On the other hand, for Spanish Prime Minister José Luis Zapatero, Europe is able to solve the problems linked to the migratory flow that Spain is facing. In The Guardian, he asks that the European Union actively participate in the assistance for development and the control of migratory flows from African countries. Nevertheless, unable (or not wanting) to avoid the traditional problems of the European Union, he affirms that Europe should also strengthen its economy through the “strategy of Lisbon” and to strengthen its security through police cooperation. However, he scrupulously avoids speaking of the European institutions or the direction of European policies.
The approach of the French and Dutch political leaders with respect to this topic is different. As they had to directly face the demonstrations of discontent and rejection of the kind of European Union that the ECT was trying to impose. The political leaders of both countries disagree with the other European leaders.

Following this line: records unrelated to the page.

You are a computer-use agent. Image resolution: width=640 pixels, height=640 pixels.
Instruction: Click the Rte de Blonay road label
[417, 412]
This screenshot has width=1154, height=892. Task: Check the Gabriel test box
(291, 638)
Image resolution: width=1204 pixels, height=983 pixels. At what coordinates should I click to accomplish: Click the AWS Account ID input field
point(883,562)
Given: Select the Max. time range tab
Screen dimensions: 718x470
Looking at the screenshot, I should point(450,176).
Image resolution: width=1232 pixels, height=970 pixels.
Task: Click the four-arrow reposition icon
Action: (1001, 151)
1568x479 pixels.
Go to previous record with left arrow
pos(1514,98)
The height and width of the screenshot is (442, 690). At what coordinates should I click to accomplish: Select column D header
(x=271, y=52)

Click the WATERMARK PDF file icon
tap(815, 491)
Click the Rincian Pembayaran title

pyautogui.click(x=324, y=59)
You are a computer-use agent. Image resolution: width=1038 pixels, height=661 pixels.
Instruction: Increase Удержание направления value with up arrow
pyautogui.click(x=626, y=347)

This is the case of Jacques Chirac in an article widely spread by the press services of the Elysee and simultaneously reproduced in the 25 member countries of the European Union, especially by the newspapers Frankfurter Allgemeine Zeitung (Germany), Le Soir (Belgium), El País (Spain), Le Monde (France), Corriere della Sera (Italy), Rzeczpospolita (Poland) and Financial Times (Great Britain). Jacques Chirac advocates for environmental and social action and also for the reactivation of the political Europe. Aware of the fact that the French referendum failed because of the social aspect, he presents the European Union as a power that can effectively oppose the multinationals that set up their factories in countries where there is a cheap labor force and in conditions of regular international trade – a different approach to that of Barroso or Rasmussen. Chirac reiterates his support for the principle of pioneering groups, which, in his opinion, are able to give some dynamics to European construction. Actually, by speaking in favor of these problems when all the other European leaders are mainly speaking of an opening of the markets and adapting their economies to globalization, that is, adopting the Anglo-Saxon model, the French president is alone in Europe, something that he does not ignore. The “pioneering groups” constitute a means of working only with those states that share his point of view.
For his part, Bernard Bot, the Dutch Minister of Foreign Affairs, insists in Le Figaro that the Constitution, rejected by the Dutch and French citizens, should not be introduced in an indirect way during the discussion stage of the European Council. Bot goes even farther and notes that the subsidiarity principle should be respected and considers that some of the topics currently being analyzed at the European level should be approached at a national level.
Regardless of the points of view expressed, we can see that the advocates of the “no” do not participate in this debate and continue to be absent from the dominating media. The discussion was and continues to be limited.